Ma mère a tout fait pour rentrer en Israël, pour retrouver sa famille, pour que ses enfants puissent découvrir une partie de sa vie. Elle prônait la famille envers et contre tout, elle souhaitait que nous soyons tous proches les uns des autres, enfants et parents, frères et soeurs, cousins et cousines.. La fête de Hannouka qu’elle organisait chaque année était le reflet de son coeur. Je me suis promis que ce pique-nique aurait lieu et la fête de Hannouka également et ce, tous les ans. Pour toi maman, pour perpétuer ton souvenir, ton amour et ton désir d’avoir une famille unie.
C’est cette famille que tu as réussi à rassembler qui continuera de propager ton message.
+-------+
*Consignes*.
[1] Réécrivez sous forme de liste le paragraphe de l'hommage à la mère qui commence par « Ma mère a tout fait », en gardant ses faits principaux.
[2] Relevez dans l'hommage à la mère tous les membres de la famille qu'elle souhaitait voir proches les uns des autres.
[3] Reprenez l'hommage à la mère après sa dernière phrase et poursuivez-le en quelques phrases.
Les enregistrements ci-dessous forment un matériau distinct de l'hommage à la mère.
+-------+
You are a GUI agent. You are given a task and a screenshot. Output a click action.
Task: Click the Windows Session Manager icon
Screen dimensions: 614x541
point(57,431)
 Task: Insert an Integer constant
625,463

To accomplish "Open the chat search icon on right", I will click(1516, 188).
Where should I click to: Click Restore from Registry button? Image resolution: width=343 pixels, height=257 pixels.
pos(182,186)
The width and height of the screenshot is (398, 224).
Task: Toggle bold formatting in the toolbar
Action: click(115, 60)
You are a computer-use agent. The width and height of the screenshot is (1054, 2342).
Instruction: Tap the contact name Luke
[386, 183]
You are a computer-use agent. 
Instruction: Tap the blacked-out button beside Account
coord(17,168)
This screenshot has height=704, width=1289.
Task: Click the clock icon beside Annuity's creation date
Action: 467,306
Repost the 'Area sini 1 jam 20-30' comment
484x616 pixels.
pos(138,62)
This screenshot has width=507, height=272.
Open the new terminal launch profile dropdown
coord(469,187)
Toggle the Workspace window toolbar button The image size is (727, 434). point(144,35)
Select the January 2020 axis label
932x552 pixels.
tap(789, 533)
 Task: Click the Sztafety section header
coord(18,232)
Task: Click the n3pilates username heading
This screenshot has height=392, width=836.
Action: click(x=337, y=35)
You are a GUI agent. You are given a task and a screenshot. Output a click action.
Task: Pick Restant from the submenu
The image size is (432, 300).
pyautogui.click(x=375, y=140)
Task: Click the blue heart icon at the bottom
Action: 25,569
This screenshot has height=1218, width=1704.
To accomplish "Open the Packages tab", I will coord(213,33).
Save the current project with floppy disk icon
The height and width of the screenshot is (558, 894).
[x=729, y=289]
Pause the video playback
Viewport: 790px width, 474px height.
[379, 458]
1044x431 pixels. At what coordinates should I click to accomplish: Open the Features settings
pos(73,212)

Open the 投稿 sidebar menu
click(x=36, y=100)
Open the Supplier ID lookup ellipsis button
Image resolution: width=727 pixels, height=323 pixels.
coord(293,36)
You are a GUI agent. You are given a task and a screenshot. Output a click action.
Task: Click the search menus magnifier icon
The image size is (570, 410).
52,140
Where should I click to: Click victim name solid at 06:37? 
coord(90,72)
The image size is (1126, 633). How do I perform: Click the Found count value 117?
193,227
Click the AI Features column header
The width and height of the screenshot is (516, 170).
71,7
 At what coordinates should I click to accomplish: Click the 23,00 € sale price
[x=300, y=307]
+-------+
*Corrigés*.
[1]
- La mère a tout fait pour rentrer en Israël, retrouver sa famille et faire découvrir à ses enfants une partie de sa vie.
- Elle défendait la famille envers et contre tout et voulait que tous restent proches : enfants et parents, frères et sœurs, cousins et cousines.
- La fête de Hannouka qu'elle organisait chaque année reflétait son cœur.
- Une promesse a été faite : le pique-nique et la fête de Hannouka auront lieu tous les ans, pour perpétuer son souvenir, son amour et son désir d'une famille unie.

[2] enfants, parents, frères, sœurs, cousins, cousines

[3]
Il faut moins d'une heure pour mettre un corps en terre mais toute une vie pour tenter de pallier à l’absence d’une mère. Mon chemin, notre chemin est encore long, il sera parsemé de hauts et de bas, de moments où tout ira bien et d’autres où nous n’aurons pas la force de nous lever, de jours où nous pourrons parler d’elle avec un sourire de tendresse et d’autres où nous ne pourrons pas évoquer son prénom. L’amour qu’elle nous a transmis tout au long de sa vie nous permettra d’avancer à notre rythme, avancer dans une vie où notre mère ne nous accompagnera dorénavant qu’en pensée.